You impress me and you’re so young, so you have I think one task: Go on! Keep working,
and keep your opinions growing widening and changing.
One day love Chatterton. The next day read Villon.
One month give up to Proust, one year give up to Kafka.
Pound’s big canon is correct: Be curious like a physical scientist (Aggazis for Pound).
Keep your work, throw nothing away, it might be the best you’ll do one day.
Don’t be arrogant with the stupid as I was accused and am.
See the dynamics of politics and art but without getting bitter.
Reject none of the great religions—read and memorize all sacred texts without belief.
Or keep them with you if must for certain periods.
Be interested in all the arts. That includes architecture, dance, painting, sculpture.
Read more than philosophers in philosophy.
But don’t make your poems be a vessel just of abstractions.
Exercise in real life, stay healthy, don’t take drugs, don’t drink like kids.
Read all the old magazines. Find a library that has them.
Know 1952 and 1852 as if they were 2010.
Have together in your mind the value of the concrete particular.
Make your work dazzle but not razzledazzle—make your being elegant and defended.
Read all of Shakespeare and the great commentaries—that doesn’t just mean Uncle Harold necessarily.
Learn languages.
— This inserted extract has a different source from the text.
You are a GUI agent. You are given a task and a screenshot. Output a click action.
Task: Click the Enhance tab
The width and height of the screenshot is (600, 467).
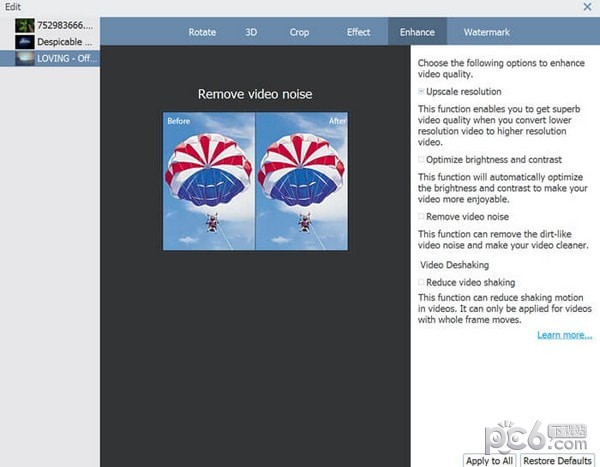pyautogui.click(x=417, y=32)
Each language is worth 500,000 or more.
When you learn a language, keep it up.
Translate a page every day.
I mean mistranslate a page every day and that will be a religious duty.
Don’t be a Rilke—practicing vulnerability.
Make it your business to read Marx AND Finnegans Wake.
Search out no great men—be a great man.
Don’t let emotional problems destroy you.
Don’t commit suicide obviously, and learn to scorn it but not the victim.
Don’t get married too young and if you have to write love poems, do.
Try writing 20 songs a year.
Try writing short stories. Read Kawabata.
Read everything that Meyer Schapiro footnotes.
Learn to travel and be one “on whom nothing is lost.”
Continue reading James even if others tell you they haven’t.
They will and they will have the subtlest teacher. Therefore,
read William and Henry and their father. Good luck,
David Shapiro in a Polonius-like mood.